Bullismo, che fare? La linea linea scelta dal governo francese per contrastare il fenomeno del bullismo a scuola è quella del “pugno duro”
Bullismo e cyberbullismo sono fenomeni diffusi anche nelle nostre scuole ed è chiaro che la questione, prima delle misure repressive, chiama in causa l’efficacia delle attività educative
Immaginiamo la scena. In una classe scolastica, una prima superiore intenta a far lezione, bussano alla porta ed entra la preside, che chiede all’insegnante di far uscire un allievo, un quattordicenne. In corridoio l’aspettano due poliziotti, pronti ad arrestarlo. Lui si ribella, si dimena e finisce in manette davanti a tutta la classe.

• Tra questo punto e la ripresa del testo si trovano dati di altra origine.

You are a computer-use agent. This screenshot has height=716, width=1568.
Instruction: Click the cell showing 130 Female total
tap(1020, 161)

Il quattordicenne non è propriamente un allievo modello. I media raccontano che solo qualche giorno prima avrebbe rivolto minacce molto serie contro un compagno transgender, tra cui commenti quali “ti taglieremo la gola”, oppure “quelli come te li odio… muori ammazzato”. Atteggiamenti che avrebbero fatto scattare la reazione immediata delle istituzioni – scuola e polizia – in allarme da tempo sul tema del bullismo in classe.
La scena è avvenuta in Francia e ha già suscitato numerose polemiche, in particolare da parte di genitori pronti a sottolineare che in fondo il malcapitato in manette è soltanto un ragazzino di 14 anni, anche lui da tutelare. Ma la linea linea scelta dal governo francese per contrastare il fenomeno del bullismo a scuola è proprio quella del “pugno duro”: è previsto anche il carcere fino a 10 anni, così come sono possibili multe fino a 150mila euro nel caso di suicidio o tentato suicidio della vittima di bullismo.

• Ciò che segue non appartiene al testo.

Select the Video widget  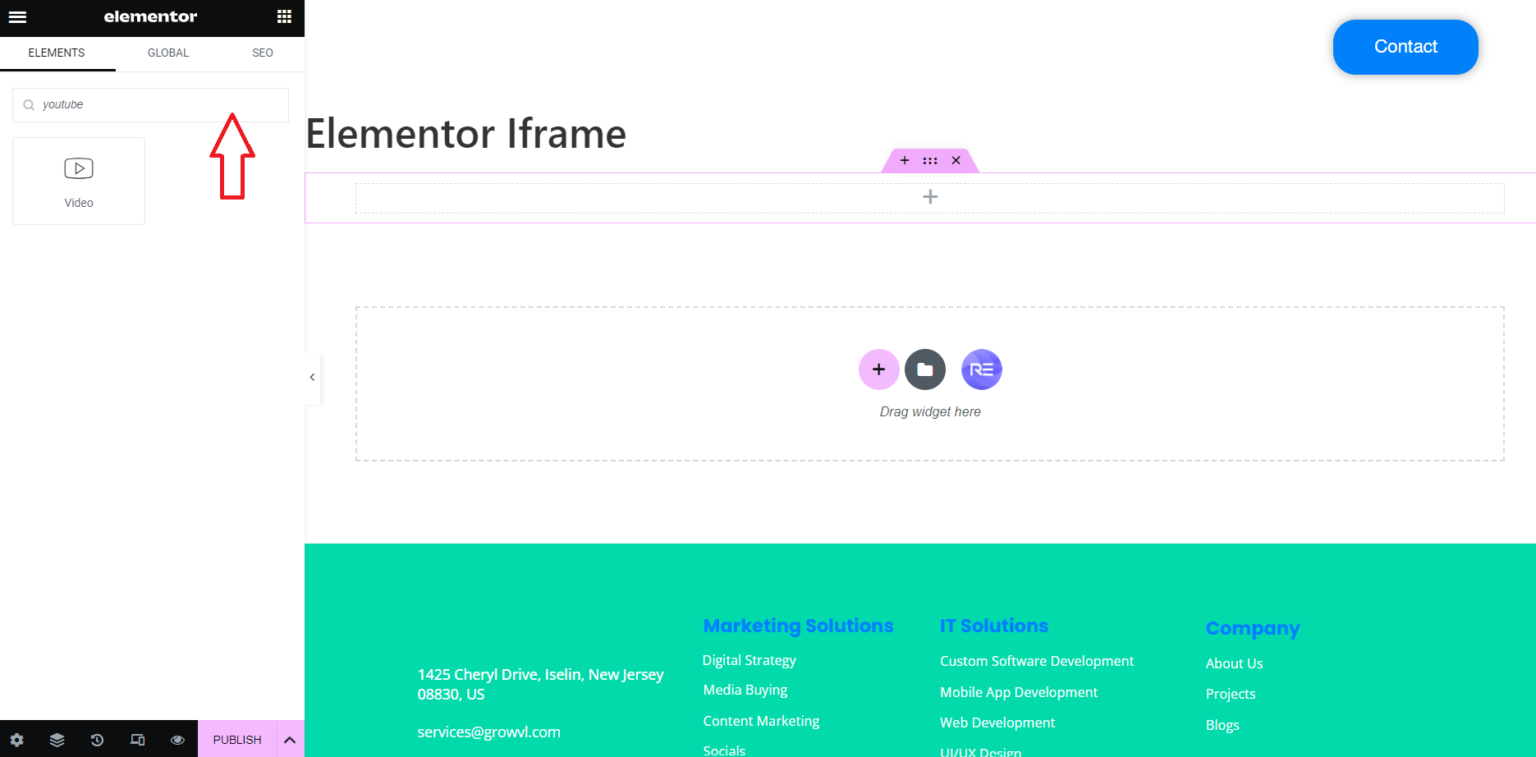point(79,181)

A noi in Italia può sembrare eccessivo. In Francia però la stretta del governo è arrivata dopo l’ennesimo episodio che ha visto una vittima 15enne di bullismo, portata al suicidio dagli atteggiamenti aggressivi e abusanti dei compagni. Nicolas, così si chiamava il ragazzino, il 5 settembre scorso è stato trovato morto impiccato nella sua camera da letto a Poissy, cittadina alle porte di Parigi. La madre ha fatto la tragica scoperta e ha denunciato gli abusi subiti dal figlio da parte dei compagni. Risultato: ha ricevuto una lettera da parte dell’amministrazione scolastica che invitava a smettere di lamentarsi e assumere invece un comportamento più costruttivo. Ne è seguito uno scandalo, che ha spinto il governo francese a misure più severe, a cominciare dal trasferimento dei bulli in altre scuole, fino all’arresto.
Evidentemente il problema è complesso. Bullismo e cyberbullismo sono fenomeni diffusi anche nelle nostre scuole ed è chiaro che la questione, prima delle misure repressive, chiama in causa l’efficacia delle attività educative. Senza tuttavia cadere nel facile semplicismo per cui basta educare per evitare il male. No, purtroppo non è così. E sicuramente un’azione ferma da parte dell’istituzione scolastica anzitutto – vigilanza, intervento, eventuale punizione – può essere validamente efficace.
Forse anche le manette francesi possono funzionare. A patto che tutte le azioni vengano contestualizzate, ben spiegate e fatte comprendere. Altrimenti è solo il messaggio della violenza a passare: quella dei bulli e anche, suo malgrado, quella della repressione pur giustificata.
Da noi è stato, ad esempio, appena rivisto il sistema del voto in condotta con l’intenzione di mitigare i cattivi comportamenti a scuola. Il ministro Valditara ha recentemente parlato anche delle sospensioni eventualmente da comminare agli studenti, accostandole ai lavori socialmente utili e soprattutto sottolineando la volontà di responsabilizzare chi sbaglia.
Questa è una buona strada. Ma è sicuramente in salita.